Quote the passage on ENT instruments below word for word, starting at "A standard ENT" and ending after "at the bedside?".
═══ SELECTED EXTRACT
How does a Merocel pack work and how is it correctly inserted?

Merocel is made from compressed polyvinyl acetate foam. In its dry state it is firm and compact. When moistened with blood or saline it expands significantly — approximately threefold — to fill the nasal cavity. This expansion exerts radial pressure against the nasal walls and anterior septum, tamponading bleeding points. To insert it correctly: lubricate the pack thoroughly with antibiotic ointment or lubricating gel to ease passage; introduce it along the floor of the nose (not upward, which risks entering the skull base); push it fully to the posterior end of the nasal cavity in a single smooth movement; then apply saline to begin expansion. On removal (typically after 24–48 hours), moisten well with saline first to reduce adhesion before withdrawing.

What is the Boyle-Davis gag and how is it set up for tonsillectomy?

The Boyle-Davis gag is a self-retaining mouth gag used to keep the mouth open under general anaesthesia during tonsillectomy and adenoidectomy. The cross-bar rests on the lower teeth (or gums in edentulous patients — use gauze padding). A Doughty tongue blade of appropriate size is clipped onto the frame to depress the tongue. The ratchet is adjusted to achieve the desired mouth opening. The whole assembly is then suspended on Draffin bipod rods placed either side of the patient's neck, propping the gag against the patient's chest — this holds it in place and frees both of the surgeon's hands for operating. The endotracheal tube runs between the cross-bar and the tongue blade in the midline.

ST3 interview: A nurse hands you a tonsil pack — what instruments would you expect to find in it?

A standard ENT tonsil pack should contain: a Boyle-Davis gag (with guard and ratchet), a Doughty tongue blade of appropriate size, Draffin bipod rods (usually two pairs), Denis Browne tonsil holding forceps, Gwynne Evans dissectors, a Mollison pillar retractor, bipolar diathermy forceps, straight Birkett artery forceps, curved Negus tonsil artery forceps, a Negus knot pusher, a Yankauer sucker, and curved scissors. For cold steel tonsillectomy an Eve tonsil snare may also be included. Additional items include gauge swabs, silk ties or vicryl ligatures, and a headlight or operating microscope.

What are the Trousseau dilating forceps used for and when should they be at the bedside?
══════
═══ PROVIDED INFORMATION
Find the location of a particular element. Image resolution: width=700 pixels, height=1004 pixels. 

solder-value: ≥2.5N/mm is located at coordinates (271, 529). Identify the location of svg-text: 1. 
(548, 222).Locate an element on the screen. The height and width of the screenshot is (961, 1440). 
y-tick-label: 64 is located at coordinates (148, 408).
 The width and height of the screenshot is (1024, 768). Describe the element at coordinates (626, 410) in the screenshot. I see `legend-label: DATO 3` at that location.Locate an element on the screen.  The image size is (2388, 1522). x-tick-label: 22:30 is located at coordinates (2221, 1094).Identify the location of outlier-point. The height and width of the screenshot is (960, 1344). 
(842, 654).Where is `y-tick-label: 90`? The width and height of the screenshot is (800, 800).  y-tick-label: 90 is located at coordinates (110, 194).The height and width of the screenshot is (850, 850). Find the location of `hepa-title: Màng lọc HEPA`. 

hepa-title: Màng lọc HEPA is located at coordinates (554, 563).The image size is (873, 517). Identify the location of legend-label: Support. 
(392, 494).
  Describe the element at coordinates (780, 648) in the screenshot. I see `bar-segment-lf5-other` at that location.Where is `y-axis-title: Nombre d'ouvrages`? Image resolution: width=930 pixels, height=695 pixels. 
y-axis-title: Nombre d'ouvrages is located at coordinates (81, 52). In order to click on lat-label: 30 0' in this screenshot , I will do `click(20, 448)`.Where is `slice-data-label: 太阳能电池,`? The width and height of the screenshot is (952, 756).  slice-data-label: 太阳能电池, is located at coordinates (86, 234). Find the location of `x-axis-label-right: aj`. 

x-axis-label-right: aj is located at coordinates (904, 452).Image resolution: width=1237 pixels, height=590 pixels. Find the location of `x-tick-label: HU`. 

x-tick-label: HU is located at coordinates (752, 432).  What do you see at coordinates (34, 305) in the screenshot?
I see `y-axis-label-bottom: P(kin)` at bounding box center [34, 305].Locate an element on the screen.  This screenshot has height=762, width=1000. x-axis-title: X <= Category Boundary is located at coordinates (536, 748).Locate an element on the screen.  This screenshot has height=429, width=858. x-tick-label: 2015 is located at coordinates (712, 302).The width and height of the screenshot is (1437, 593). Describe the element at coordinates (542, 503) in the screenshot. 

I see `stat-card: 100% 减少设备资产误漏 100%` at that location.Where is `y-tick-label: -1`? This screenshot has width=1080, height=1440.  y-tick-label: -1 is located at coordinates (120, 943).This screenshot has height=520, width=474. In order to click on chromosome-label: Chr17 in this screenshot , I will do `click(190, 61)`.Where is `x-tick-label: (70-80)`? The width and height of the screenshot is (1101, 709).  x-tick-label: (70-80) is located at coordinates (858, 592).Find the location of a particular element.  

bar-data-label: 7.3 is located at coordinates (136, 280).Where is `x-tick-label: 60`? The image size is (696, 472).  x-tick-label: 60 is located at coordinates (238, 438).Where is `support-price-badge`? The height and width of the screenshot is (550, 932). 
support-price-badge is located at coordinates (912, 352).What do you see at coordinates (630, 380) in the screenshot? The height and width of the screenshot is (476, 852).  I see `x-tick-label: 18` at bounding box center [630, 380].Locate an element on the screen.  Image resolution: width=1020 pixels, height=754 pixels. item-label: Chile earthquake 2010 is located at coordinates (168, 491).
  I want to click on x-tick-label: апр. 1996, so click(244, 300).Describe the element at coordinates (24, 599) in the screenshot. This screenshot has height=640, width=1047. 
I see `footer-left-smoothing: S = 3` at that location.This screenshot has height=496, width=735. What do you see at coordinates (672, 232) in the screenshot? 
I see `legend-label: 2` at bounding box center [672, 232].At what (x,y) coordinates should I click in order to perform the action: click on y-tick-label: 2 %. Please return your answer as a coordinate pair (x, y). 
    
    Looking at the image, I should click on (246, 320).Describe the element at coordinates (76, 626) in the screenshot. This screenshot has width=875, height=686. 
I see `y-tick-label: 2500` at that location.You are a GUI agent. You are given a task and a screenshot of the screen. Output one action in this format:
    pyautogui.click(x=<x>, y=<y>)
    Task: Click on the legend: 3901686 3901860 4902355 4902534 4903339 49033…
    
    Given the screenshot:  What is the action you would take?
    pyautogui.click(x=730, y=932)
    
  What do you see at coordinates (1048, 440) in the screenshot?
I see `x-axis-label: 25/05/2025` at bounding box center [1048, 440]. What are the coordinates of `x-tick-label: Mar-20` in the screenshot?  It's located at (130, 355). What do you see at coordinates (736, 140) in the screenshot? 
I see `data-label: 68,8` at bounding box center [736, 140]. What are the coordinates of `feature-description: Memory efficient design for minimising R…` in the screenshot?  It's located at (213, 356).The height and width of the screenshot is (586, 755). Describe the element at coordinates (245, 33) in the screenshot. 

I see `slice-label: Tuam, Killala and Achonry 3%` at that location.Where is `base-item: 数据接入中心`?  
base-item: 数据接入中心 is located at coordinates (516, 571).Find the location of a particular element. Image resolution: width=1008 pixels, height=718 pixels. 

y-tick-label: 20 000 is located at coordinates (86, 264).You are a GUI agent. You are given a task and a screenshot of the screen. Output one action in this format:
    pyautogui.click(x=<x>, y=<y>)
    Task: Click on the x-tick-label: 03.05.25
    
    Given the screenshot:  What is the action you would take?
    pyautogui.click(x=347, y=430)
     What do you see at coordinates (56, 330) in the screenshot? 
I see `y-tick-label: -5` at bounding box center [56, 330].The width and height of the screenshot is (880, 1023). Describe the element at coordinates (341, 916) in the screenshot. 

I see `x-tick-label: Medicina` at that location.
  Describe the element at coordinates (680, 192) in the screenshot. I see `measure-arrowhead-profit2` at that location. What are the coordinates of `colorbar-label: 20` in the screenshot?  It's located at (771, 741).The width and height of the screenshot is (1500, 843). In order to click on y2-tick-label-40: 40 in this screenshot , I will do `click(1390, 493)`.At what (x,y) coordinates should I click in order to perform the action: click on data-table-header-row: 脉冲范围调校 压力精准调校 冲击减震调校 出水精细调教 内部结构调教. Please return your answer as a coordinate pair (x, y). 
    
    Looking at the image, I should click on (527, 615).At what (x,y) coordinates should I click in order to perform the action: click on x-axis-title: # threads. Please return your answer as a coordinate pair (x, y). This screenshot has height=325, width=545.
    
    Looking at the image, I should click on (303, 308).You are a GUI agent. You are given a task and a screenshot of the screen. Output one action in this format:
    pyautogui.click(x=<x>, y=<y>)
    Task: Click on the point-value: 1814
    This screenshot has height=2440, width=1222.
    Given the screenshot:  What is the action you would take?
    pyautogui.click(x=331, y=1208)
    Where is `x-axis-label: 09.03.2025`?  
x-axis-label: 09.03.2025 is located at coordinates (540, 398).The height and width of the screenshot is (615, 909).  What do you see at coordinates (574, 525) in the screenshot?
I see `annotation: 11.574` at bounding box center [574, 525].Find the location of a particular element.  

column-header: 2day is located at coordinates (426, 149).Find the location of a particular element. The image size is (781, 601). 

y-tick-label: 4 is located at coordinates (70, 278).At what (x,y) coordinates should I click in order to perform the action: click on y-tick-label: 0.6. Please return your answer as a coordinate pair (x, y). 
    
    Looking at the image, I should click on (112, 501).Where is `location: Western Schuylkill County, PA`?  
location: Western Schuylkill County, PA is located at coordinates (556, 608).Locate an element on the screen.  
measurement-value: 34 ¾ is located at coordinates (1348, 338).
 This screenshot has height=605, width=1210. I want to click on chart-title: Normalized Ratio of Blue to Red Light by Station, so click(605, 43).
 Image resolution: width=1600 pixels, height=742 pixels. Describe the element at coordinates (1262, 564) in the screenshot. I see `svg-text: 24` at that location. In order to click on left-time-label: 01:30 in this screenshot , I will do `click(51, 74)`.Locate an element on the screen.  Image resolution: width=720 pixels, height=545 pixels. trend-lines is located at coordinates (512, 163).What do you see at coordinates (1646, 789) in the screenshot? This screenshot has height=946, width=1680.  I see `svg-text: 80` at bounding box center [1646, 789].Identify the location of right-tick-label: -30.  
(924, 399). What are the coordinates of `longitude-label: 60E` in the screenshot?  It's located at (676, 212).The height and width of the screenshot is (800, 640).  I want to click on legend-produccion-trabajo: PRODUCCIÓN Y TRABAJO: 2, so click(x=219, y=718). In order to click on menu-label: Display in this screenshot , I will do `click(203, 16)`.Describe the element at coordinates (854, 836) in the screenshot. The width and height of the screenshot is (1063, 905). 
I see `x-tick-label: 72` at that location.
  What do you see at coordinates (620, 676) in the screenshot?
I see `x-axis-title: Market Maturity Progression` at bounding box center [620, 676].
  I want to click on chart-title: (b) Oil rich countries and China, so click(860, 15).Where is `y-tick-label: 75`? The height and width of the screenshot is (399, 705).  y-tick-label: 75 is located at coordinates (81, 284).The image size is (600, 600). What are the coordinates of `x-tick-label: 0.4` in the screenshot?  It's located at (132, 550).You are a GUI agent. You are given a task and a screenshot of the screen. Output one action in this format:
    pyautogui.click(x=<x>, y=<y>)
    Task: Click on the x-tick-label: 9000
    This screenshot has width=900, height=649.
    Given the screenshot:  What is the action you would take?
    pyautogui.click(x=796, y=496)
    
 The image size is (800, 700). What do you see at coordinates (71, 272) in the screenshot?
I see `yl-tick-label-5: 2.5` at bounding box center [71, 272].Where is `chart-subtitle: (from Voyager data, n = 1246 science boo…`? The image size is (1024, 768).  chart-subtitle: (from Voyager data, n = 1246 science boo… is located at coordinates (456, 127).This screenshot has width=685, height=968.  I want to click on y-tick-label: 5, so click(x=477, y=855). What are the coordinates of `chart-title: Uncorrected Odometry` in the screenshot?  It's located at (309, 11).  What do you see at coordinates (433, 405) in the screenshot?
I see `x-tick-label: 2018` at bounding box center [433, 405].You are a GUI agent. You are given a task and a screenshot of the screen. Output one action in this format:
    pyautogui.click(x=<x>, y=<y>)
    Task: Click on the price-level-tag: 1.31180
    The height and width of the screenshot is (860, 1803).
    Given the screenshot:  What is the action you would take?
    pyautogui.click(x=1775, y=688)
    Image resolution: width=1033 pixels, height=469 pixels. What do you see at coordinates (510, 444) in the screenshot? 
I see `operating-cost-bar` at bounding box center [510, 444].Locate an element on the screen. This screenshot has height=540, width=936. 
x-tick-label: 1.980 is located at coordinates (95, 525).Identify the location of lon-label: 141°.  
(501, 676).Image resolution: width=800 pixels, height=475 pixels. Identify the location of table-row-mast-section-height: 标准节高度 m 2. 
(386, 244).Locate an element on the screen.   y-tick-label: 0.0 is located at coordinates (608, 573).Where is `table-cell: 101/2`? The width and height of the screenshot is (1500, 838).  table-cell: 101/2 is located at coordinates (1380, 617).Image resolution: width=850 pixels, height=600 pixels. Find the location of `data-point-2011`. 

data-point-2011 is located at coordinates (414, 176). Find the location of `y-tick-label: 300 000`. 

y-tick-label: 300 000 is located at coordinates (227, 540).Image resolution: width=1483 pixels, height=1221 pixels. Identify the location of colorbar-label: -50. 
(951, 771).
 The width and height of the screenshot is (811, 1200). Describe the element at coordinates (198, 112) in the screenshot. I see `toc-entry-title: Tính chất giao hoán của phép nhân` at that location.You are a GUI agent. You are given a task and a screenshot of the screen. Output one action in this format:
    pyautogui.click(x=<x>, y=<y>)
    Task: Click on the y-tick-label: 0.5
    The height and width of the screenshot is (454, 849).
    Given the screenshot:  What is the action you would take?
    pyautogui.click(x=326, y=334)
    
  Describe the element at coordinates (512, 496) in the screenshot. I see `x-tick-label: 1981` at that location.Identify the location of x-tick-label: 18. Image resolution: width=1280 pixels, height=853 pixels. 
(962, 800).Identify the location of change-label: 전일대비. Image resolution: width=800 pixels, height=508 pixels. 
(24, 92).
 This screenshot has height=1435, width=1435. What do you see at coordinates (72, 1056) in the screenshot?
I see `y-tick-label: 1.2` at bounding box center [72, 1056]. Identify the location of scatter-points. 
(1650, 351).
══════
# EXERCISE SOLUTION:
A standard ENT tonsil pack should contain: a Boyle-Davis gag (with guard and ratchet), a Doughty tongue blade of appropriate size, Draffin bipod rods (usually two pairs), Denis Browne tonsil holding forceps, Gwynne Evans dissectors, a Mollison pillar retractor, bipolar diathermy forceps, straight Birkett artery forceps, curved Negus tonsil artery forceps, a Negus knot pusher, a Yankauer sucker, and curved scissors. For cold steel tonsillectomy an Eve tonsil snare may also be included. Additional items include gauge swabs, silk ties or vicryl ligatures, and a headlight or operating microscope.

What are the Trousseau dilating forceps used for and when should they be at the bedside?